Arminius also gave faith a different place in his system from the role that faith had occupied in earlier Reformed theology. Arminius taught that faith itself was imputed to the sinner for righteousness, whereas the earlier teaching had stressed that it was the object of faith, namely Christ and His righteousness, that was imputed to the sinner. This shift is important because again it shifts the primary focus of salvation from God's work in Christ to man's faith. Arminius can even speak of faith being the one work required of man in the New Covenant. This kind of teaching led to Gomarus' charge that Arminius was undermining the Protestant doctrine of justification by faith. Arminius' teaching turns faith from an instrument that rests on the work of Christ to a work of man, and tends to change faith from that which receives the righteousness of Christ to that which is righteousness itself.

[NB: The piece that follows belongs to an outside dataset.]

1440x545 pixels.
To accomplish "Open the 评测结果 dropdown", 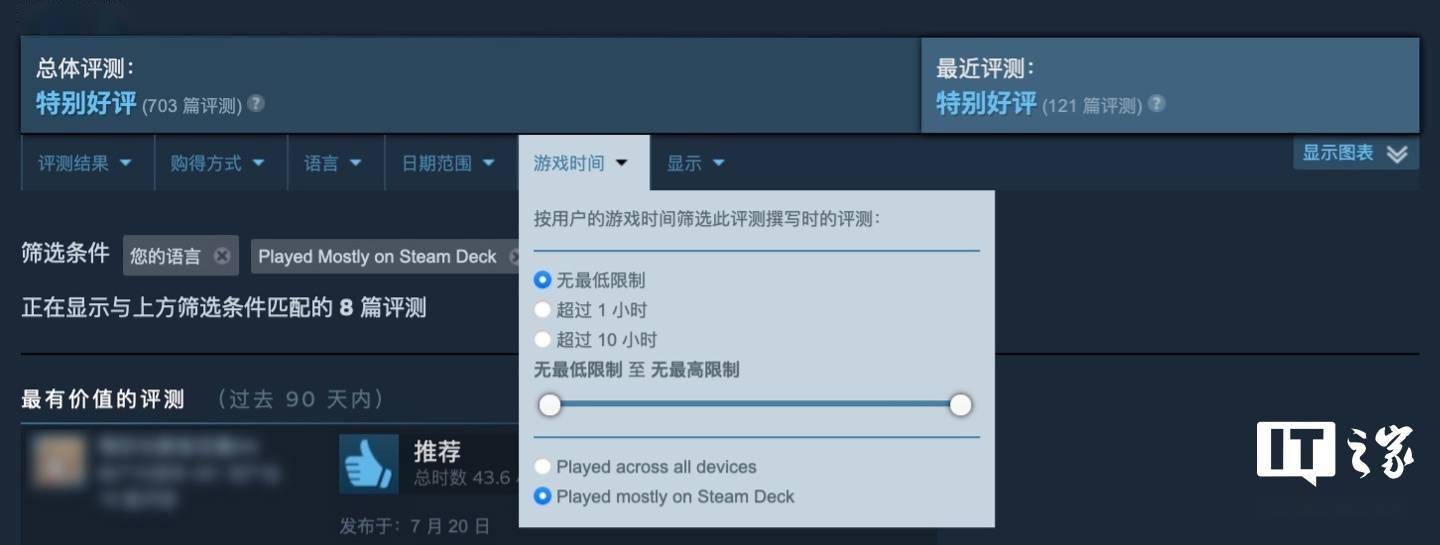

After the death of Arminius controversy continued in the Netherlands about the teachings of Arminianism. Forty-two ministers in 1610 signed a petition or Remonstrance to the government asking for protection for their Arminian views. The heart of this Remonstrance summarized their theology in five points: conditional election, universal atonement, total depravity, sufficient but resistible grace and uncertainty about the perseverance of the saints. The Calvinists answered with a Contra-Remonstrance in 1611. It it surely ironic that through the centuries there has been so much talk of the “five points of Calvinism” when in fact Calvinists did not originate a discussion of five points. Indeed Calvinism has never been summarized in five points. Calvinism has only offered five responses to the five errors of Arminianism.

Controversy raged in the Netherlands over Arminianism, even threatening civil war. Finally in 1618, after a change of leadership in the government, a national synod was held at Dordrecht — the Synod of Dort — to judge the Arminian theology. By the time the Synod of Dort met, the issues raised by the Arminians were being widely discussed in the Reformed community throughout Europe. Reformed Christians from Great Britain, France, Switzerland and Germany expressed great concern for the dangers posed by the Arminian theology.

William Ames, one of the great English Puritans, wrote that Arminianism “is not properly a heresy but a dangerous error in the faith tending to heresy...a Pelagian heresy, because it denies the effectual operation of internal grace to be necessary for the effecting of conversion and faith.” In this evaluation Ames rightly saw the conflict between Calvinists and Arminians as related to the conflict between Augustine — the champion of grace — and Pelagius — who insisted that man's will was so free that it was possible for him to be saved solely through his own natural abilities.